If Craig's legislation passes, it will be the latest in a long line of actions since Bush took office making powerful guns easier to get and harder to trace, even as politicians on both sides of the aisle claim to be getting tough on terrorism. In a speech to the United Nations soon after 9/11, Bush had called on the world to crack down on terrorists' financing, improve intelligence, coordinate law enforcement and keep guns out of terrorists' hands. "In this war on terror, each of us must answer for what we have done or what we have left undone," Bush told the U.N. General Assembly on Nov. 10, 2001. "We have a responsibility to deny weapons to terrorists and to actively prevent private citizens from providing them."
Yet, under a law Bush signed in January 2004, the government now destroys in 24 hours all records from background checks of gun purchasers. Critics had said keeping the records would help the government track fraud and abuse. In his hypothetical scenario at the Mall of America, Clarke writes: "This meant that if a gun buyer subsequently turned up on the new Integrated Watch List, or was discovered by law-enforcement officials to be a felon or a suspected terrorist, when government authorities tried to investigate the sale, the record of the purchase would already be on the way to the shredder." Right after 9/11, then-Attorney General John Ashcroft refused to give the FBI access to records that might have helped determine if any of the 1,200 people detained immediately after the attacks had sought to buy weapons.

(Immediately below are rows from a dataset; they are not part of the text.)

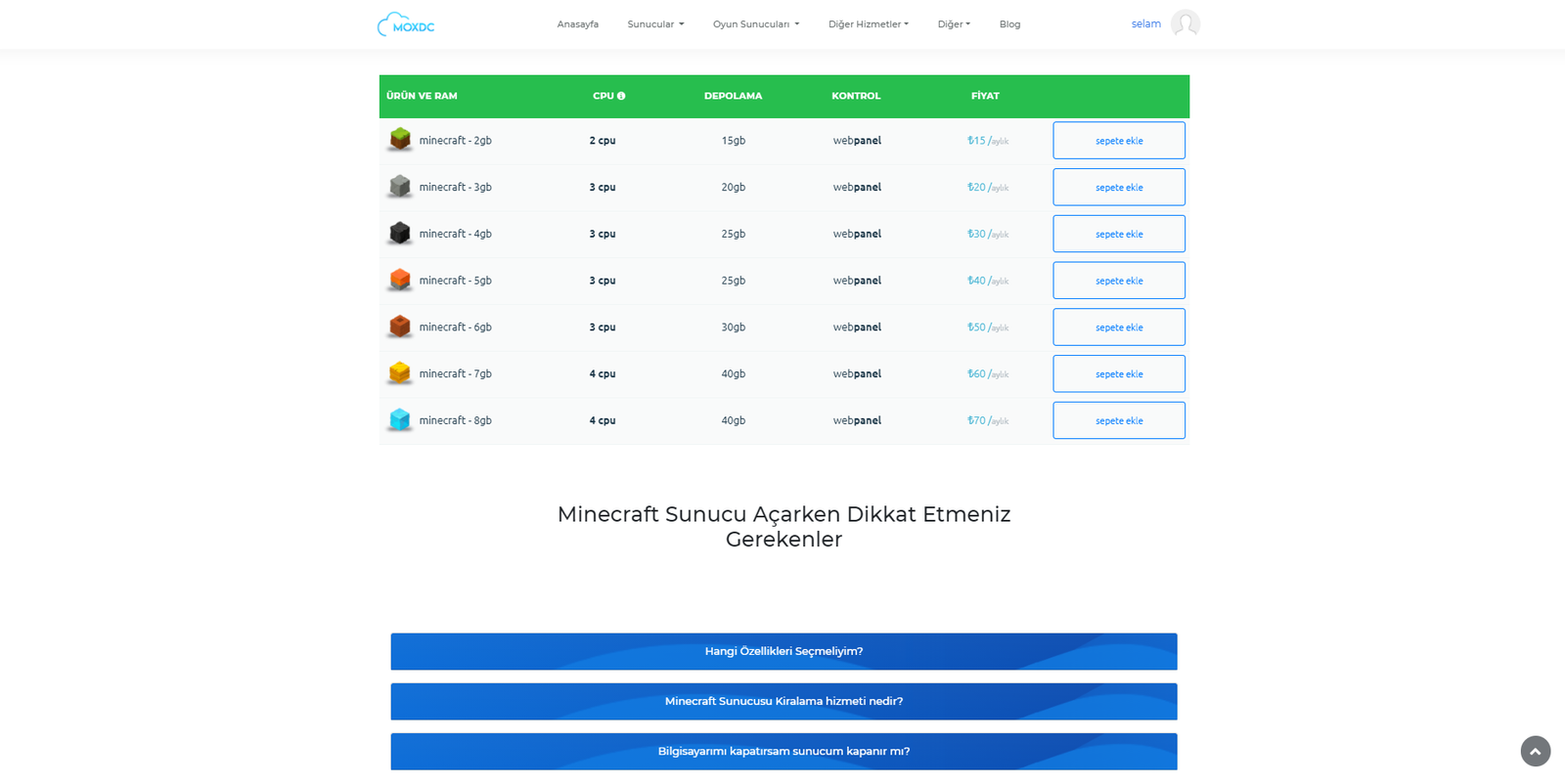Add minecraft 6gb plan to cart
This screenshot has width=1565, height=784.
tap(1118, 327)
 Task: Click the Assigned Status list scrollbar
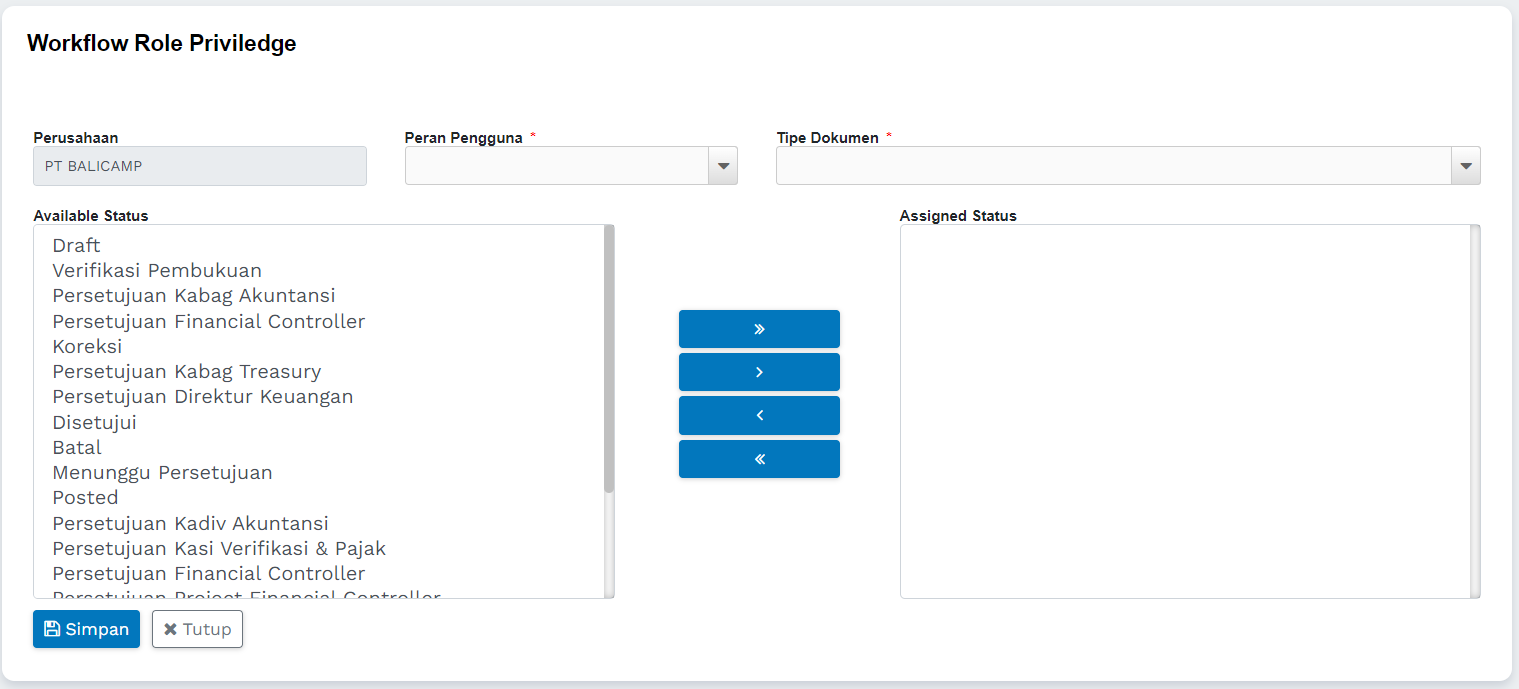coord(1475,410)
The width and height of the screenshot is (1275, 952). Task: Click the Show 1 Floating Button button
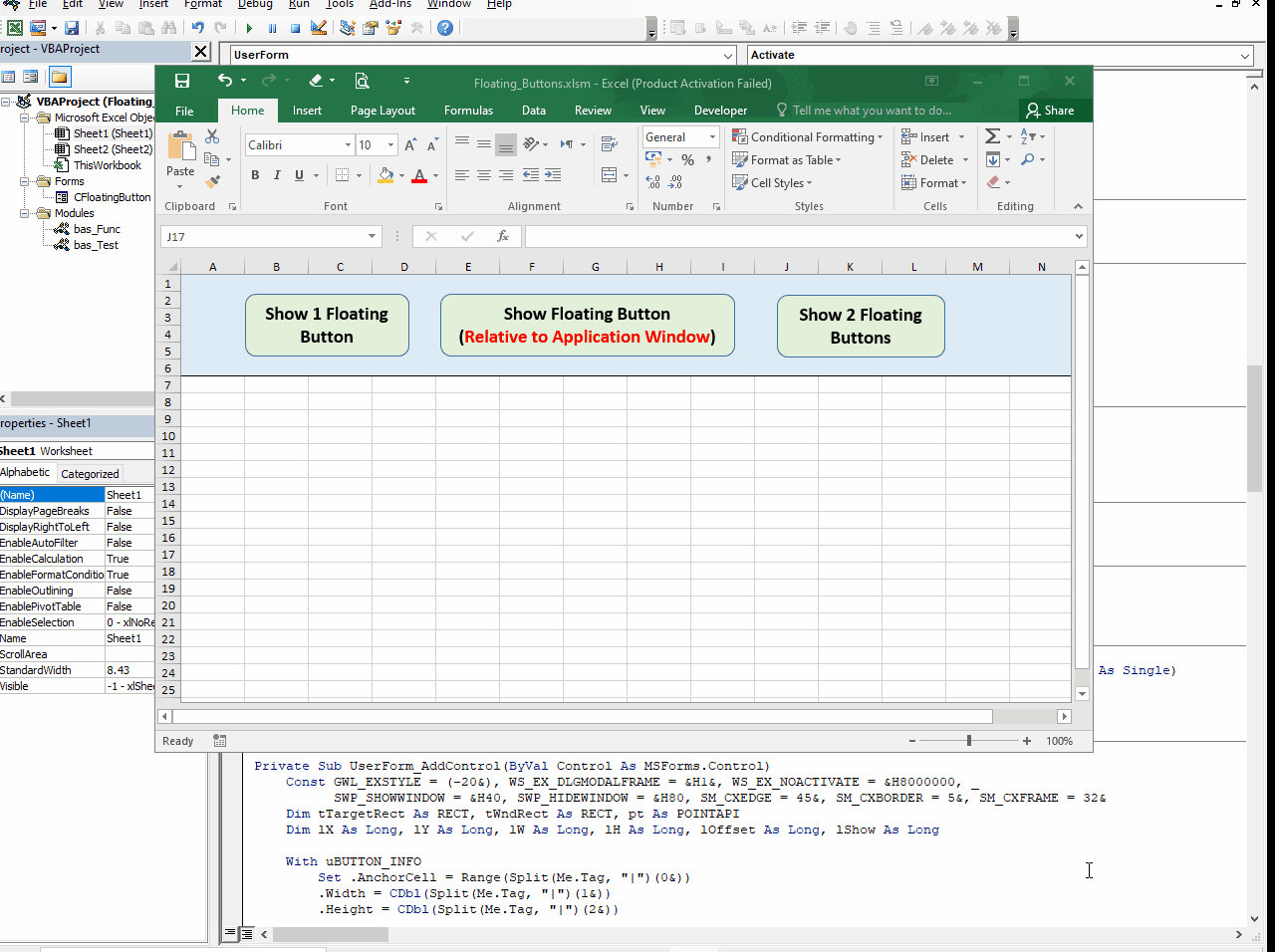327,325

In September 2004, Congress allowed the ban on assault weapons to expire. President Bush has said he supports the ban, and has faced harsh criticism for expending little political capital to extend it. Gun rights groups say the ban was mostly aesthetic. But perhaps most important, the ban also outlawed ammunition clips larger than 10 rounds. Now, clips are unregulated, giving potential terrorists more continuous firepower for their high-powered weapons.
While the government's "war on terror" continues, Congress also has not yet closed the "gun show loophole." Sales at gun shows are completely unregulated in most states, and most purchases require no background checks. There is concern that the shows are open-air bazaars for criminals, and possibly terrorists. Congress also passed what is known as the "Tiahrt Amendment," named after Kansas Republican Rep. Todd Tiahrt. It keeps secret from the public ATF data tracing weapons used in crimes.
Congress and the White House have also failed to close the loophole that allows people on federal watch lists to legally buy guns. Congress has previously come up with a raft of reasons to bar a gun purchase, such as the 1968 ban for felons or illegal immigrant status. But more than three years after 9/11, being a suspected terrorist doesn't disqualify one from buying a gun. FBI Director Robert Mueller told a House panel this month that perhaps that should be changed. "We ought to look at what can be done to perhaps modify the law to limit that person's access to a weapon," Mueller said. Justice Department officials said no proposal to do that is forthcoming. Kevin Madden, a department spokesman, said preventing terrorists from buying guns might alert them that they were under surveillance. "The terrorist watch list is an intelligence watch list that is constantly evolving," Madden told me.
The ATF said it doesn't hunt terrorists, per se, but that it does go after gun criminals and hopes terrorists get caught in the net. "Our criminal efforts are also our terrorism efforts," said ATF spokesman Drew Wade. "We have to enforce the laws of the land. So hopefully enforcing the laws of the land will help with terrorism as well." The ATF said firearms investigations have increased 93 percent over the past five years, and the number of defendants referred for prosecution on firearms violations has increased 135 percent over the same period.
Ricker, the former gun show lobbyist, worries about indications that the new bill giving immunity to the gun industry will pass. He said he bets that few lawmakers even know about the provision that would hog-tie the ATF. "I think it is incredible that the Republicans are kowtowing to a strong political ally, the NRA. That is now spilling over to things like this immunity bill. They just say, 'This is [about] guns; I'm voting for it.' They obviously have not even read the bill."